Collected data entries
"""

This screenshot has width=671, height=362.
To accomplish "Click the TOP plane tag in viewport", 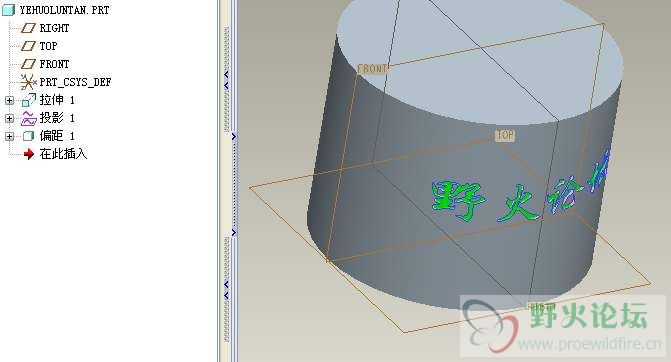I will 505,135.
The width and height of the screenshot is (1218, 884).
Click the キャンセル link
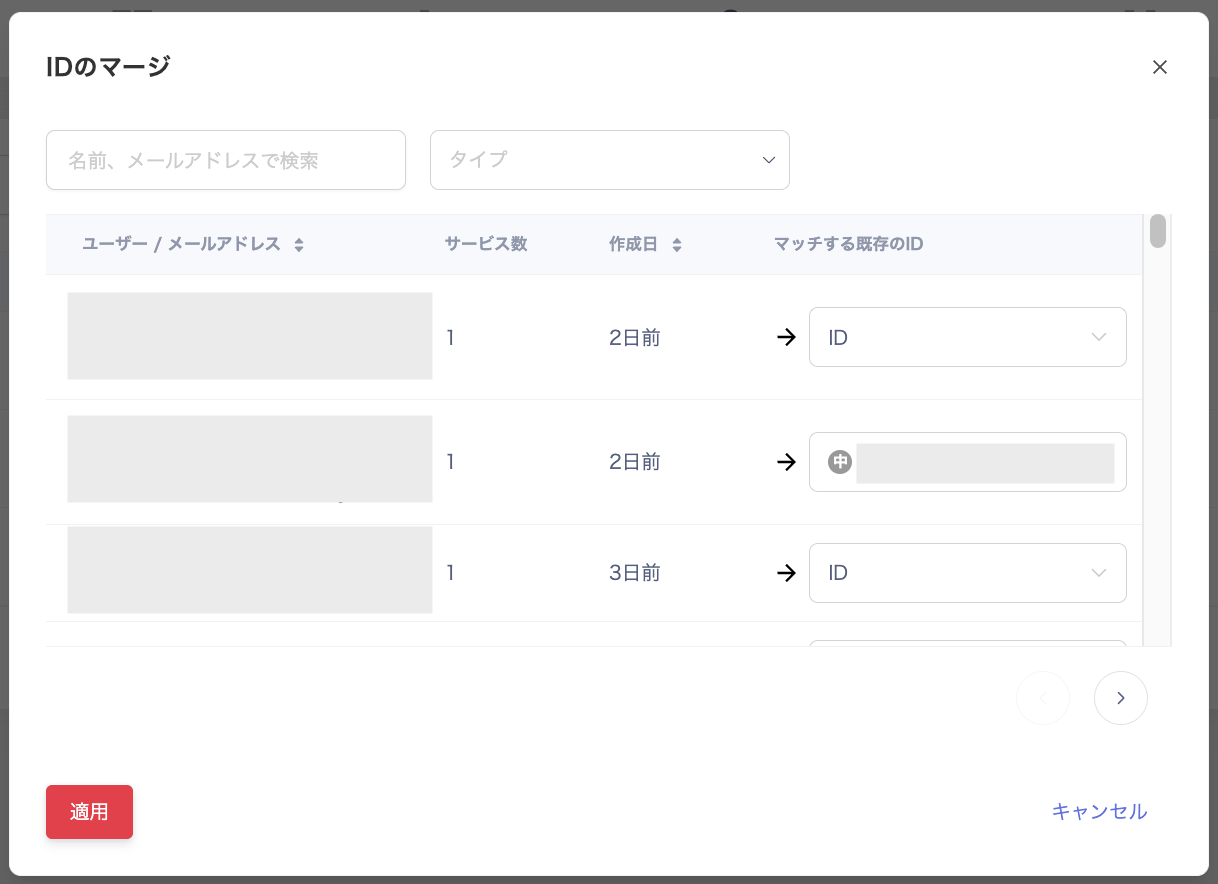click(x=1099, y=812)
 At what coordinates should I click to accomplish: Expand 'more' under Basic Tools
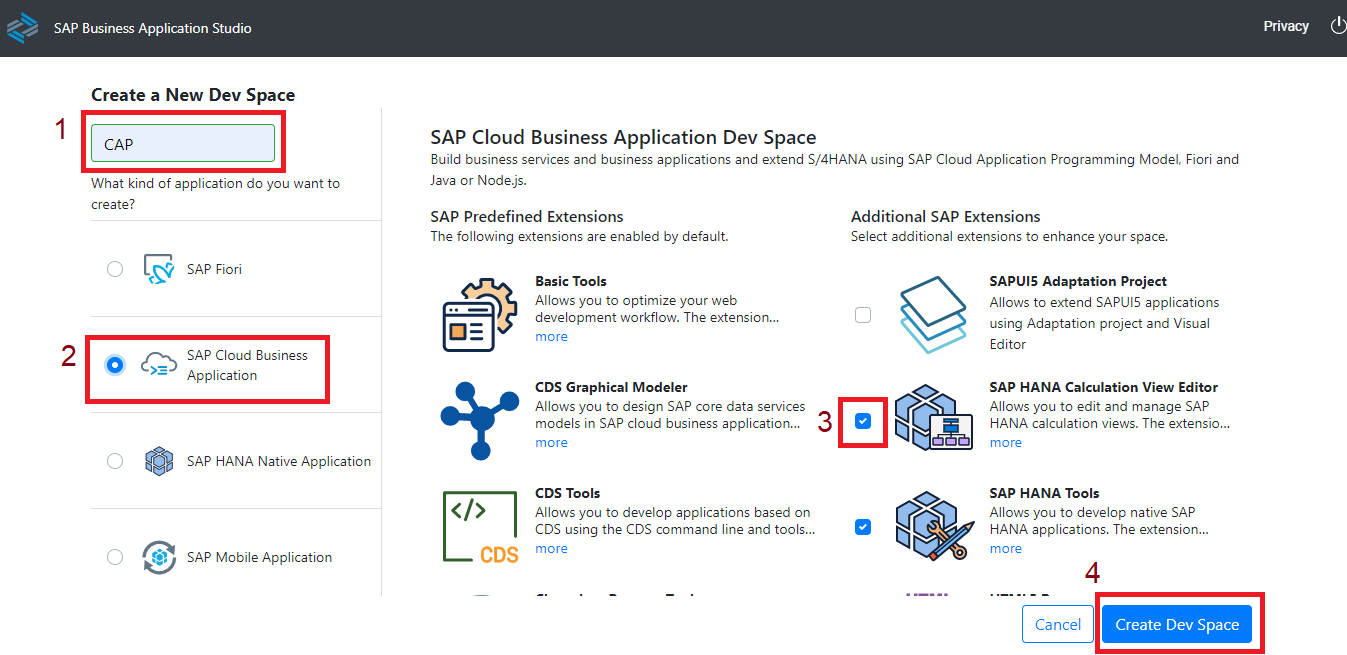pos(551,337)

"""

Only the count belongs in your answer, so please work out how many lines of the data contain "width".

2